By Simon Howe, LogRhythm vice president sales Asia Pacific
While attacks on operational technology remain unusual, safeguarding against them is critical in today’s climate of heightened risk.
Heard and read plenty about cyber-crime over the past year? For anyone who follows the news, it’s been hard to escape from. The COVID crisis has triggered an ongoing surge of illicit activity, with every week seemingly bringing another story of a company or organisation whose defences have been breached.
The vast majority of attacks have been aimed squarely at the enterprise; the systems and data sitting in head offices around the country.
It was ever thus. Enterprise attacks are a high frequency event and account for around 95 per cent of successful cyber incursions worldwide. Although they can be disruptive in the short term, the impact of risks such as ransomware and advanced persistent threat attacks rends to be low, in the grand scheme of things.
Related article: AusGasCo gets green light in Bowen and Surat basins
The other five per cent? That’s a whole other story.
Operational attacks, that is, attacks on the infrastructure and resources necessary to run an enterprise – people, processes and technology – are rarer but far more serious. They can cripple organisations and threaten national security and national interests.
Clear and present danger
Last year saw Australian Prime Minister Scott Morrison take the extraordinary step of warning local enterprises they were being targeted, by a sophisticated, state based cyber actor. Along with government, industry, education and healthcare organisations, essential service providers and operators of critical infrastructure were advised to be on their guard – and to take steps to enhance the resilience of their networks.

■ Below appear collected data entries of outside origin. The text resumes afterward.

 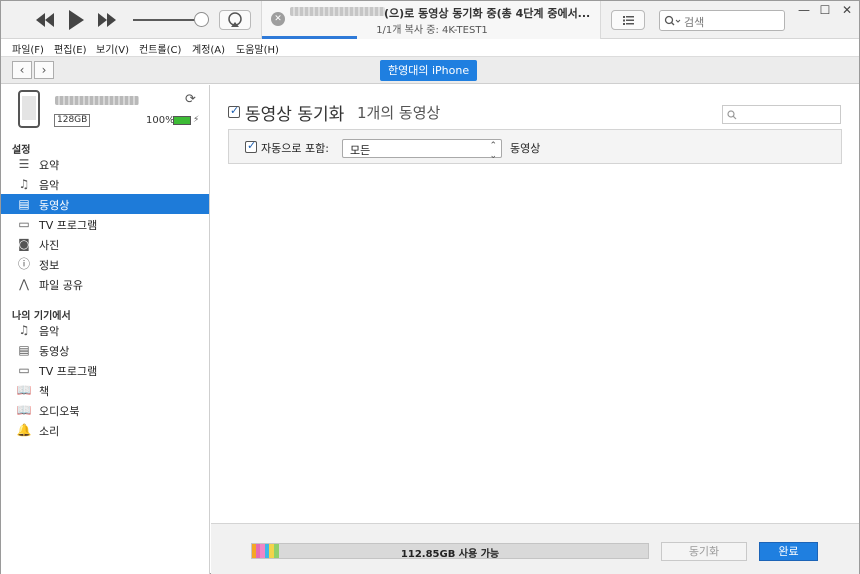 I want to click on menu-bar: 파일(F) 편집(E) 보기(V) 컨트롤(C) 계정(A) 도움말(H), so click(x=430, y=48).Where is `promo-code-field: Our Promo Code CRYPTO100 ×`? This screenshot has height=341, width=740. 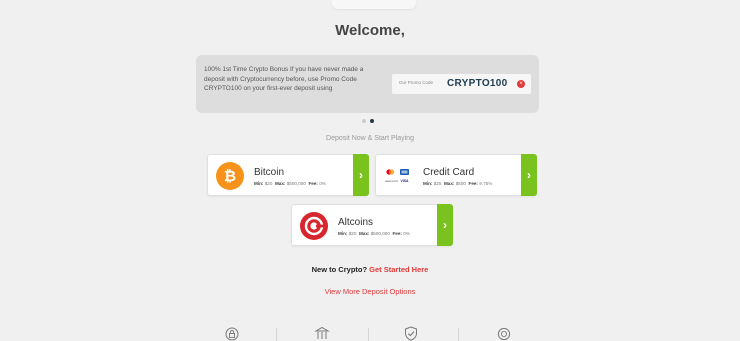 promo-code-field: Our Promo Code CRYPTO100 × is located at coordinates (462, 84).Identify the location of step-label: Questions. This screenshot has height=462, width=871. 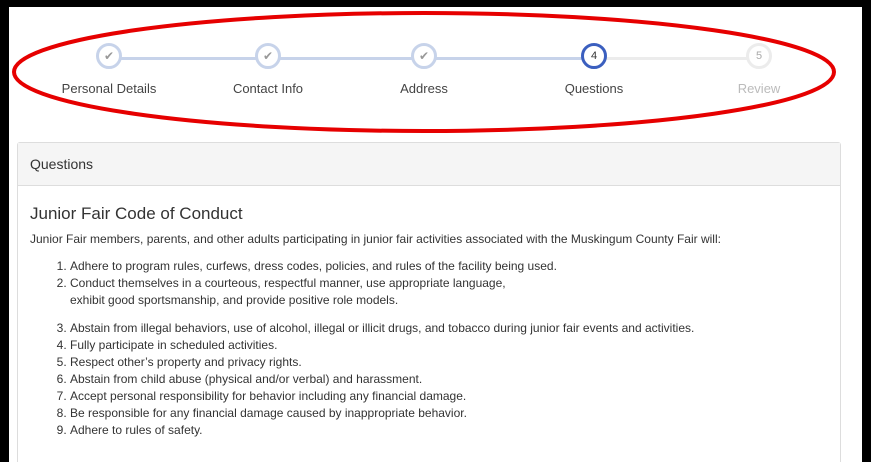
(594, 88).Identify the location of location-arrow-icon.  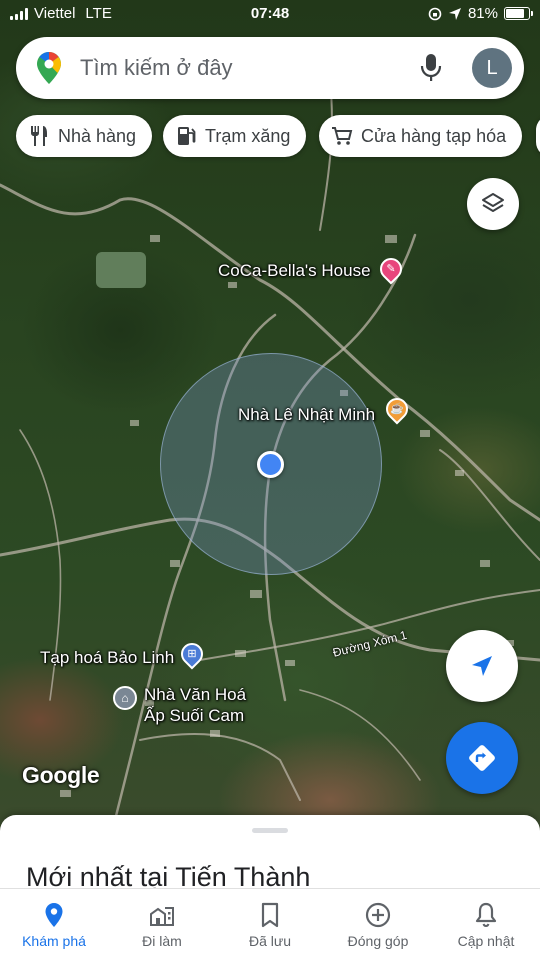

“Protecting Australia’s economy, national security and sovereignty is the Government’s top priority,” Morrison stated. “The Government encourages organisations, particularly those in the health, critical infrastructure and essential services to take expert advice and implement technical defences to thwart this malicious cyber activity.”
Planning and prioritising
While the guidelines for locking down enterprise systems are straightforward – patching internet facing devices promptly and using multi-factor authentication to secure internet accessible systems – enhancing operational security can be considerably more complex, in a medical or heavy industrial environment.

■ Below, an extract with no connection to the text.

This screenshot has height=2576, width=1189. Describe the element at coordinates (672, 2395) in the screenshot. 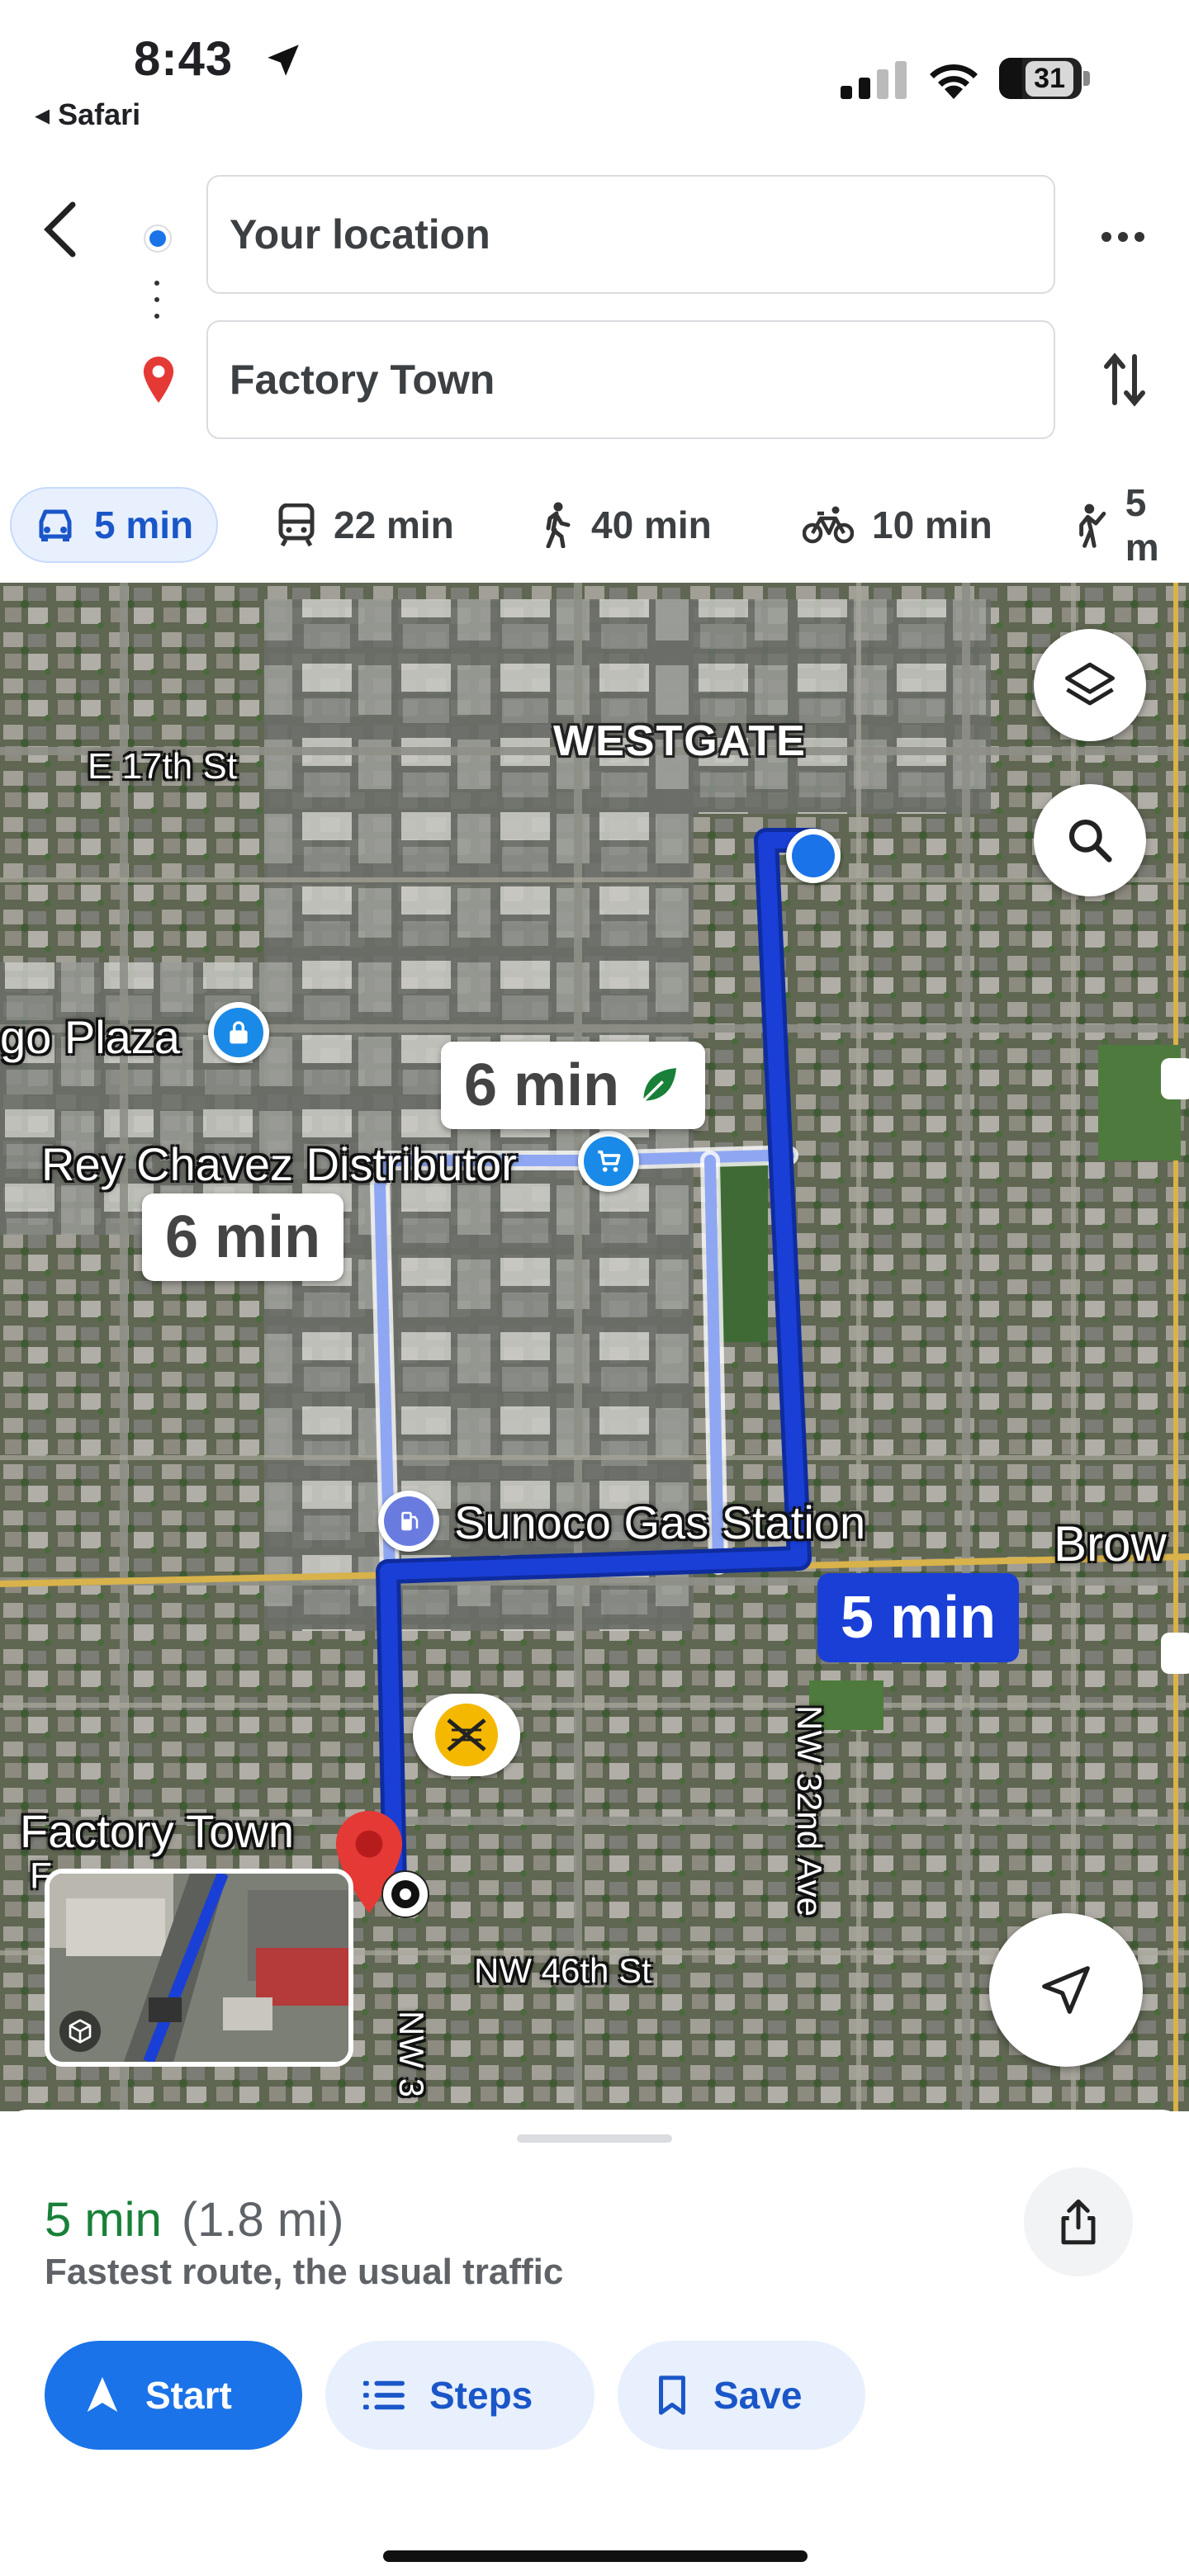

I see `bookmark-icon` at that location.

As old stagers in the security industry will attest, the prevalence of bespoke solutions and very old technology – observe the organisations where the Jurassic-era Windows 95 operating system is still in use – make it impossible to devise a one-size-fits-all strategy.

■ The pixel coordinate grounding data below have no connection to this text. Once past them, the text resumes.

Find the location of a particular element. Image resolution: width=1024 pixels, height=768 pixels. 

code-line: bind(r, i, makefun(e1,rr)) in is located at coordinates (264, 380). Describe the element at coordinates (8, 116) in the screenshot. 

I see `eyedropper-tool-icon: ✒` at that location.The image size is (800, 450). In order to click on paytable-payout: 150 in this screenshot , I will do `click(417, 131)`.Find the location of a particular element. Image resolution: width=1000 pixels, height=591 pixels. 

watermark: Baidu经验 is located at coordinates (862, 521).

Instead, organisations must ascertain their own risk appetites and thresholds and chart their courses of action accordingly. Doing so necessitates security personnel having complete visibility into the ICT environment. This allows systems and applications to be catalogued, and the risks associated with them going down quantified and compared.
Once that exercise has been completed, it’s a matter of prioritising the systems most in need of mitigation and determining how best to ameliorate the risk.
Related article:Ausgrid helping more schools go solar and save
Getting the board on board
Securing decision makers’ blessing and the requisite budget to improve operational security can also be a challenge. In some sectors and industries – think energy and resources, for example – there’s no need to remind leaders of the risks. In others, it may be necessary to mount a convincing case for funding. That can be no easy task, given the dearth of case studies about operational systems hacking, and trivialising the issue by presenting news stories about attacks on enterprise solutions isn’t the answer either.
Rather, chief information security officers need to embark on a mission to educate those at the top about the purpose of the investment and the desired outcome – ensuring operational and business continuity, come what may. At the same time, they should be reminded of the existential risk to the organisation, if critical technology were to be compromised or taken out.
Towards a more secure future
In today’s hyper-connected world, operational security is too important to be left to chance, given the potentially devastating consequences of a successful widescale attack. For organisations that haven’t already done so, it’s past time to make it a priority.